Personal experiences towards online education during Covid-19 pandemic

“Armed conflicts, forced displacement, climate change induced disasters and protracted crises have disrupted the education of 75 million children and youth globally. And that number is growing in an unprecedented way with the spread of COVID-19.  Education has been hit particularly hard by the COVID-19 pandemic with 1.53 billion learners out of school and 184 country-wide school closures, impacting 87.6% of the world’s total enrolled learners. Drop-out rates across the globe are likely to rise as a result of this massive disruption to education access.” [1]

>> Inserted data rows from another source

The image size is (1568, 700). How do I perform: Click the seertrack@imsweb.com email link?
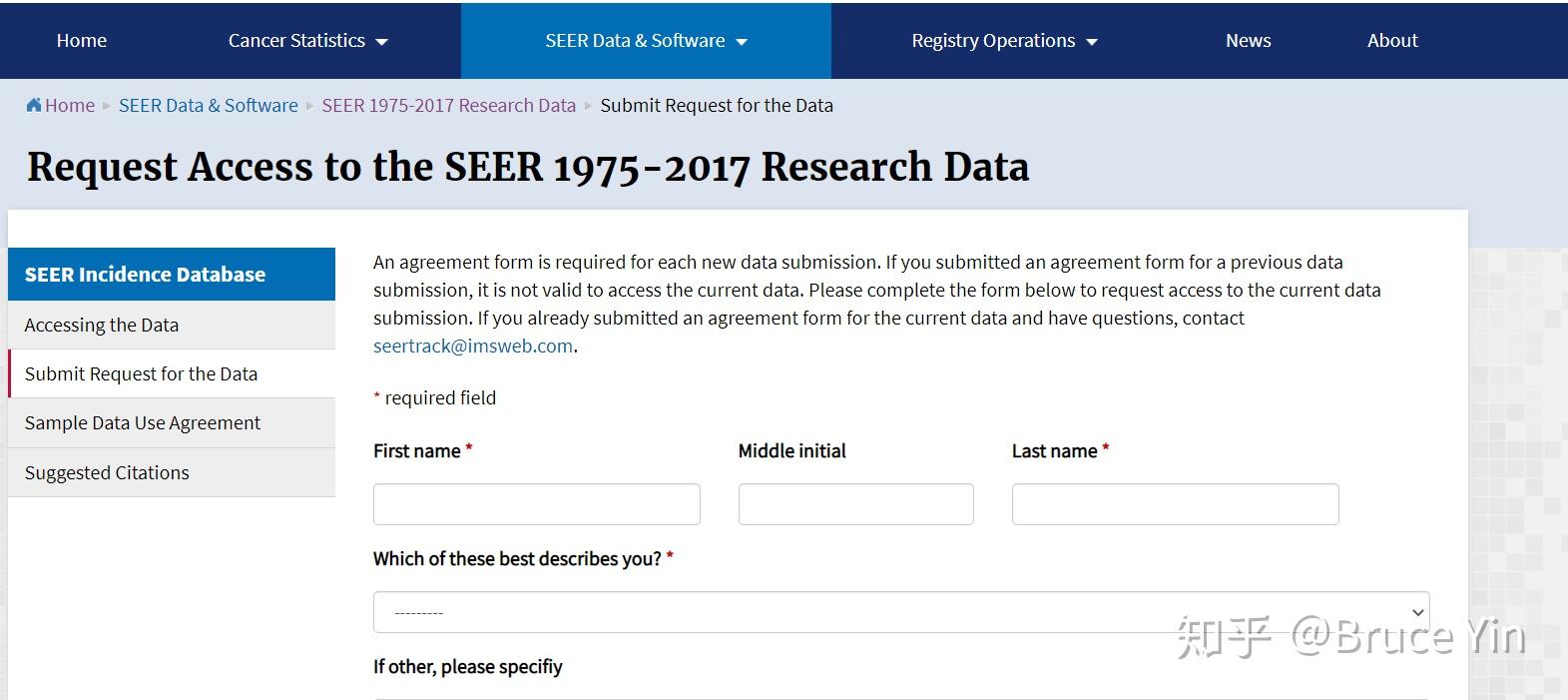[473, 346]
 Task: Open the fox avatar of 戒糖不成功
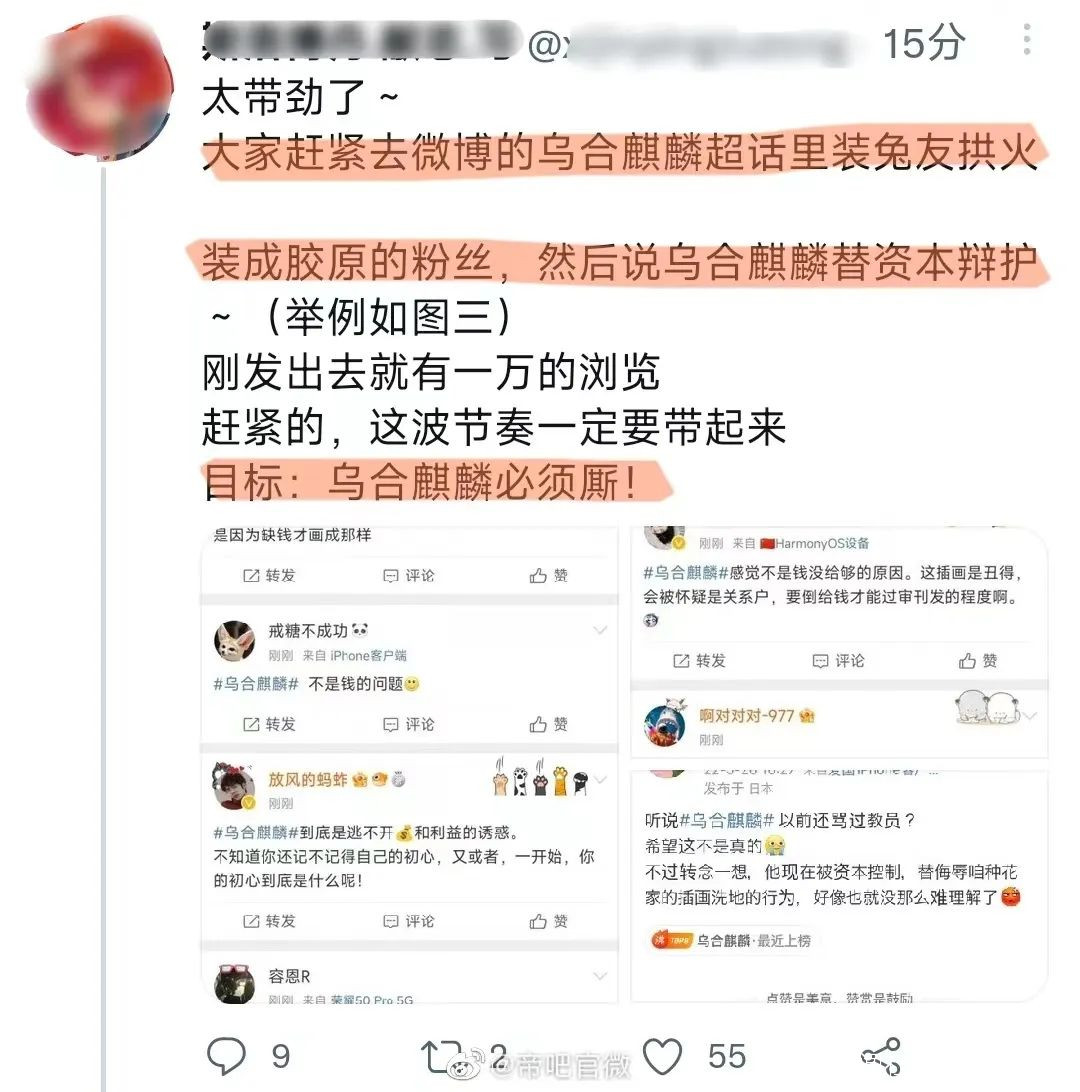coord(234,641)
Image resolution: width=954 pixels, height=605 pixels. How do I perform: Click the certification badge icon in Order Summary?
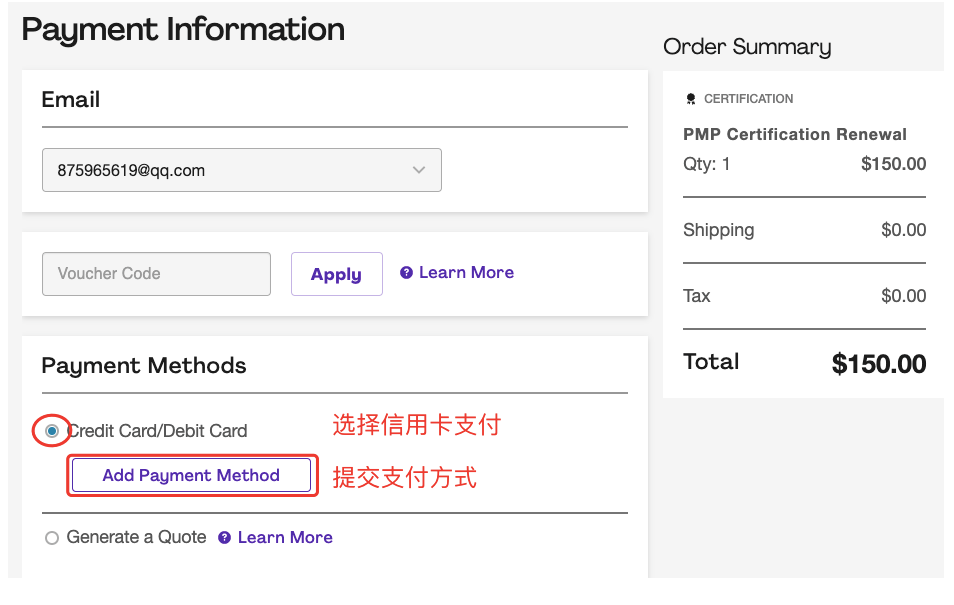[x=691, y=98]
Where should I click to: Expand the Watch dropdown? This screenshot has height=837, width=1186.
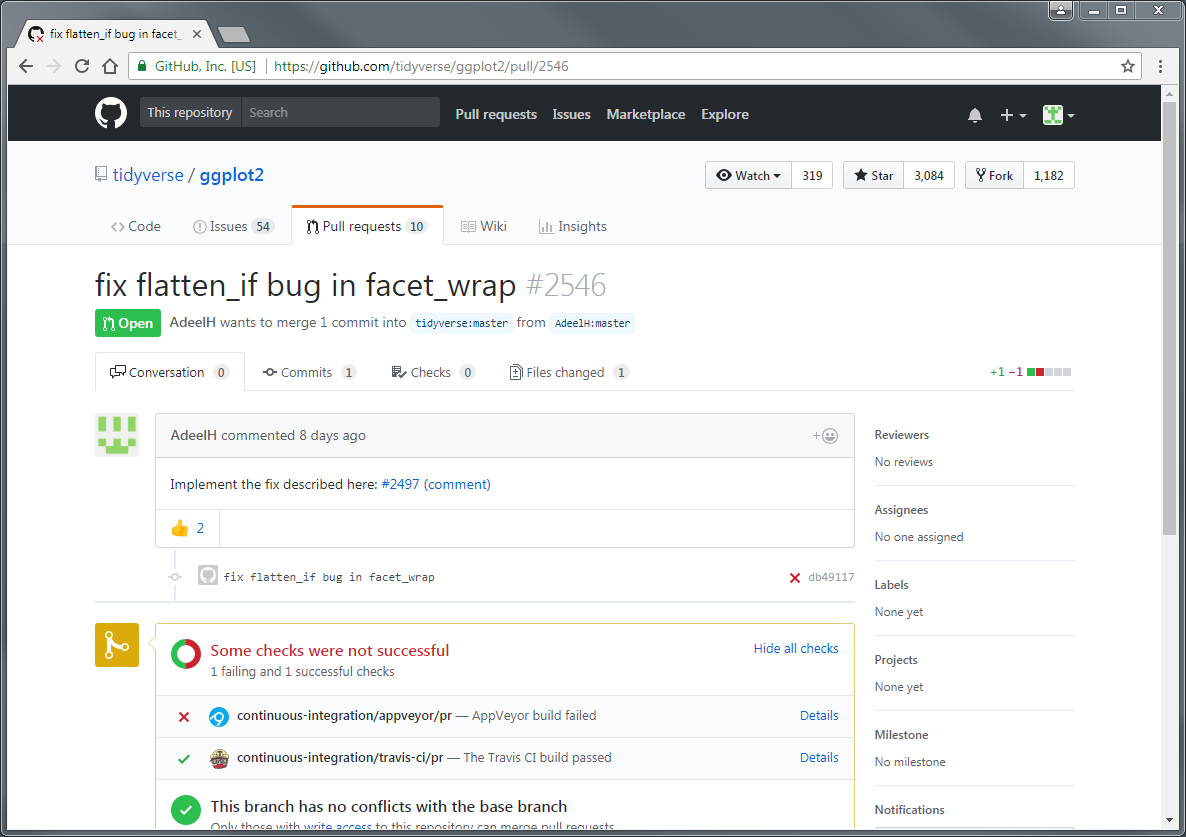click(x=749, y=176)
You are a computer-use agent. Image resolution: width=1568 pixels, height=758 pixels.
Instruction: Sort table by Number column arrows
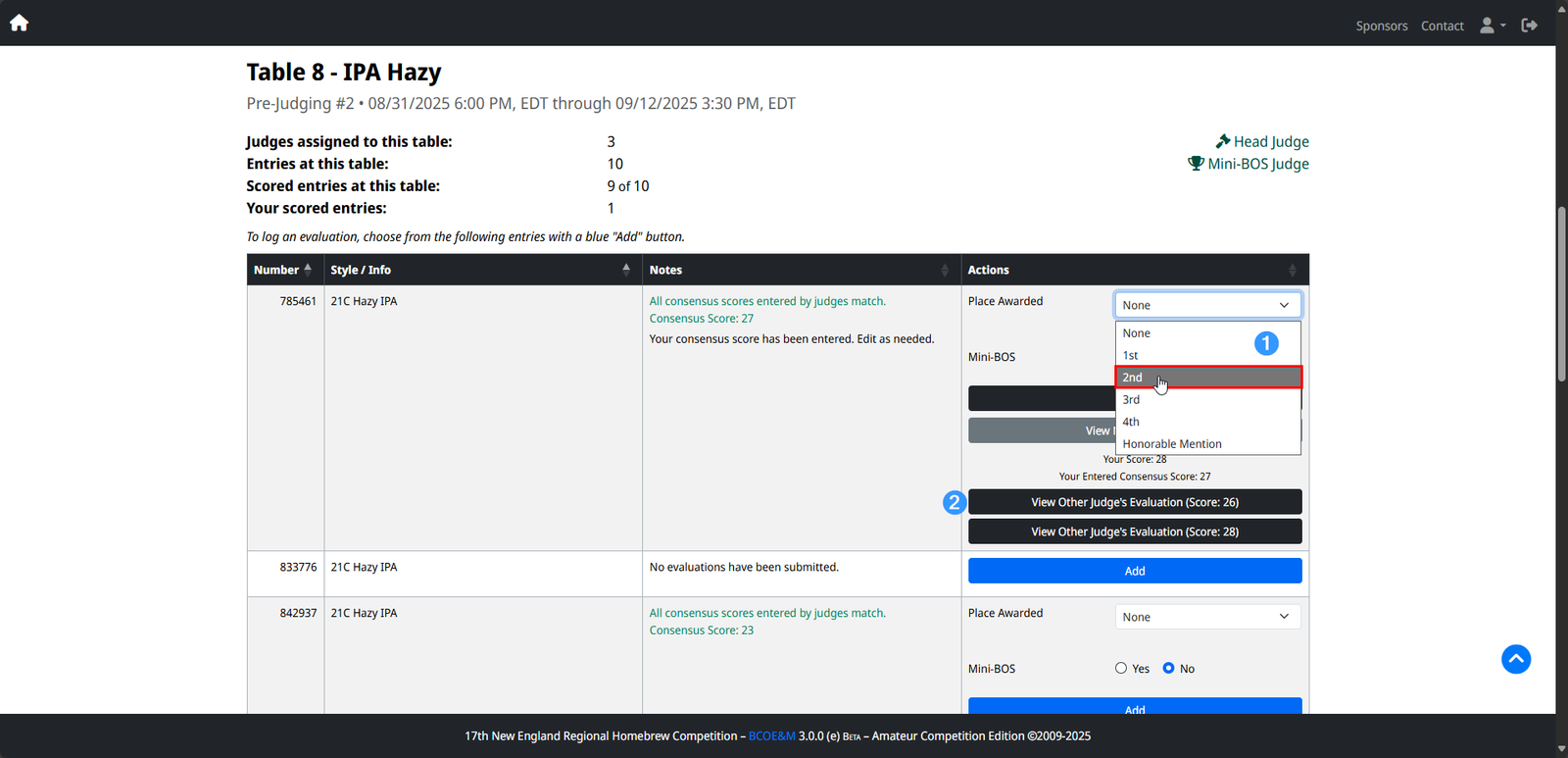(x=308, y=270)
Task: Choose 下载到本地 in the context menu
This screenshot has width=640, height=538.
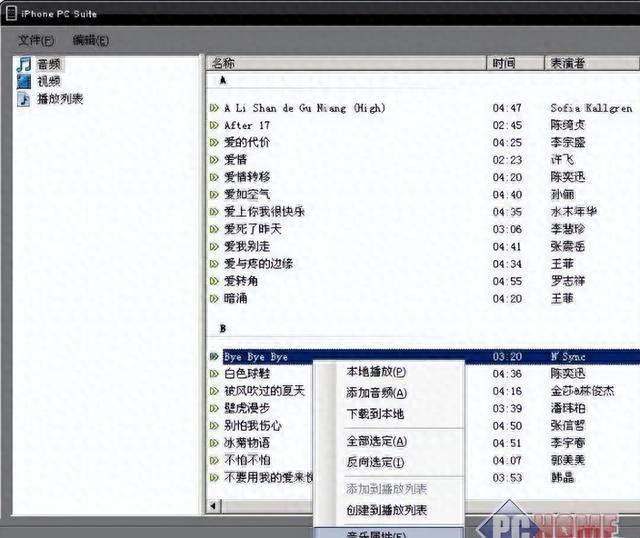Action: [x=375, y=414]
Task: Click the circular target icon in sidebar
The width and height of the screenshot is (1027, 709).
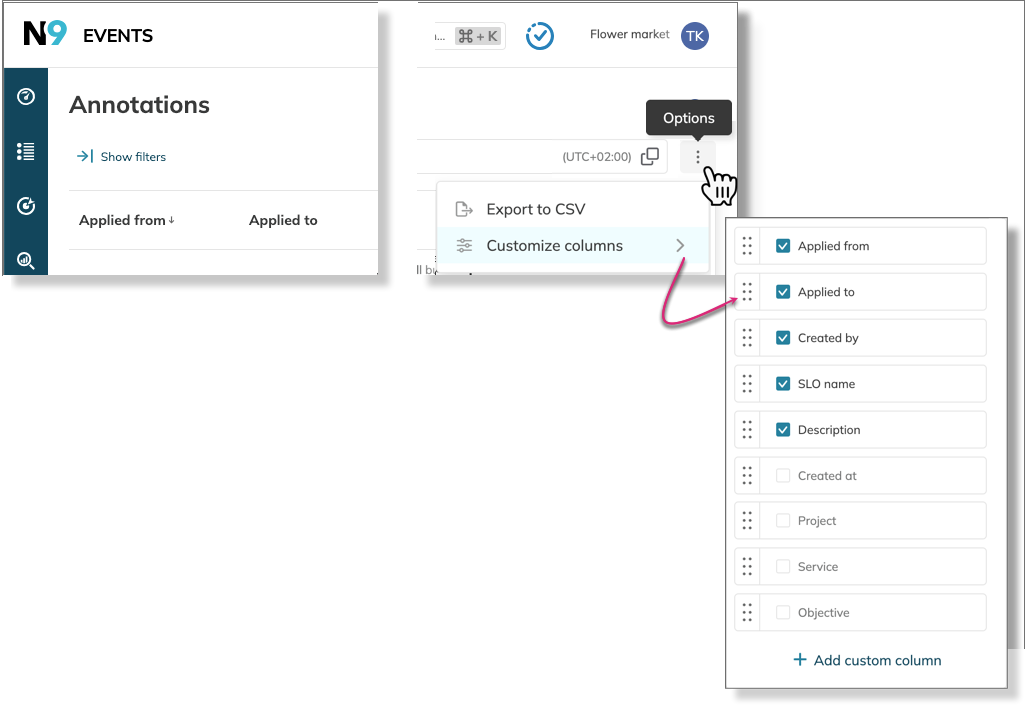Action: click(x=26, y=206)
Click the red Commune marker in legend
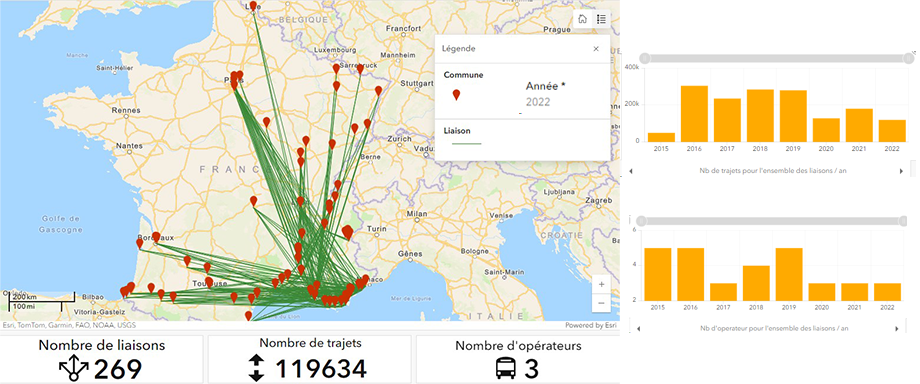 coord(456,95)
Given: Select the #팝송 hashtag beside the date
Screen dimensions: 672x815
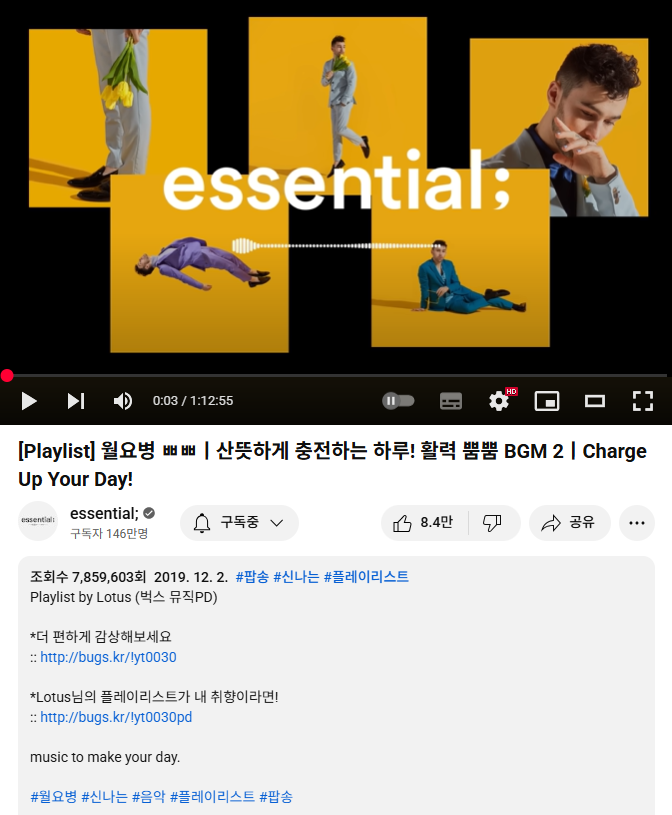Looking at the screenshot, I should point(252,577).
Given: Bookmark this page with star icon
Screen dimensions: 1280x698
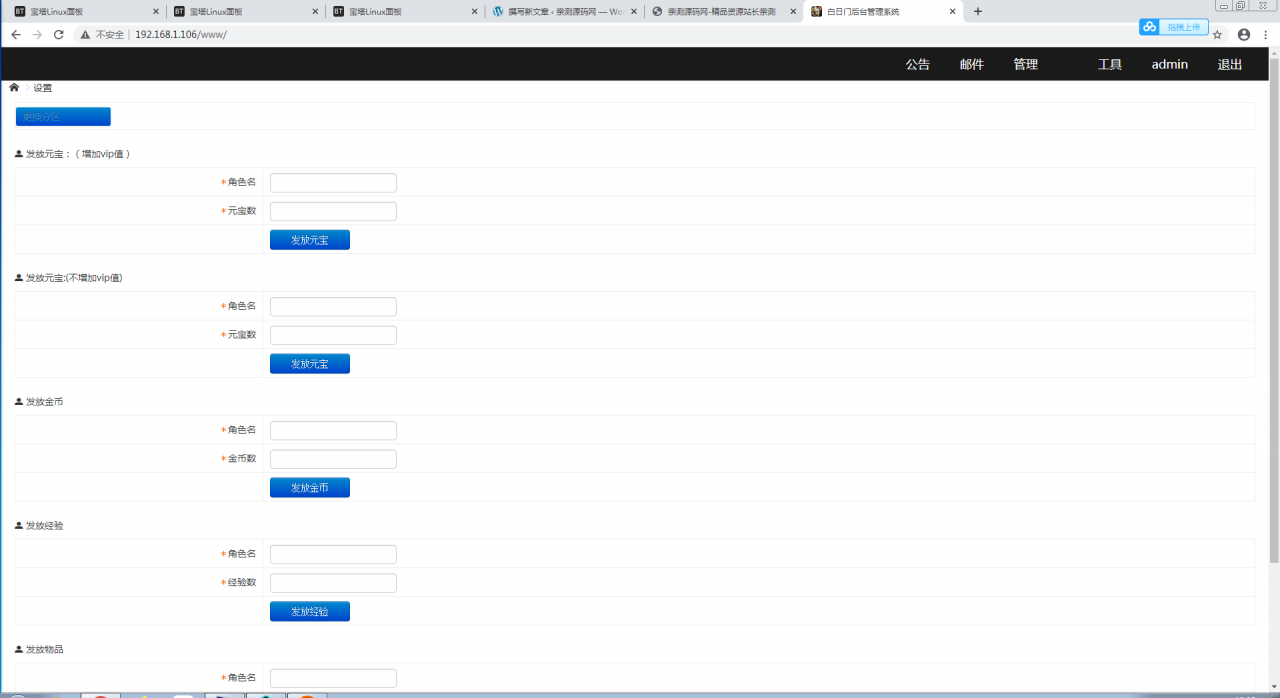Looking at the screenshot, I should 1217,34.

As part of AU community, my students and I have been impacted by this pandemic as well. Talking about an online education, it has been a long discussion among faculty members how we should integrate technologies (online class, active learning, new approach for examination, etc.) into an education system. The faculty encourages faculty members to exercise that. Unfortunately very few faculty members care about this. However, Covid-19 pandemic seems to be trigger and enforce everyone to embrace online teaching and learning swiftly (Could we consider Covid-19 a hero in this matter?). Of course, there are so many great advantages about online teaching and learning. That is not the point I would like to share here but rather my personal experiences towards an online education (as we may need to carry on with this for a couple of months or probably till the end of the year if a pandemic is still around). Firstly, not all students can cope with this online teaching and learning. One of my students decided to withdraw from the course in this semester. Note that the student is not a weak student. What is the problem here? Is a student to be blamed. I doubt that.

Secondly, an online examination/assessment is a very challenging part. The faculty gave me options to conduct an examination/assessment as I see fit. It could be paper-based, oral examination, project-based and much more. I think an oral examination is the best way to assess each individual student (It is like students having an interview to get a job). I do not need to worry about cheating. However, I did not go for that option (I still gave students a paper-based examination). Next time, I will definitely choose an oral examination.

Many faculty members seem to worry about cheating while students are taking an online examination (paper-based). Students are enforced to turn on a camera, microphone, etc. You know what they can still cheat if they want to since you cannot see what they are doing. Even you ask them to share a screen they can use other devices to talk with friends. Be reminded that they are at their place and you are not physically there. There is no way to ensure that students are alone and nor talking to anyone. How can we deal with this? Either we set questions that we can really evaluate student’s analytic and/or critical thinking or we go for an oral examination option.

Lastly, I hope this Covid-19 pandemic is over. Personal interaction in the classroom is still very important in my opinion. Obviously, a way of teaching/learning as well as student’s evaluation should be transformed.



Active Learning Classroom @ VMS: what I have learned from this.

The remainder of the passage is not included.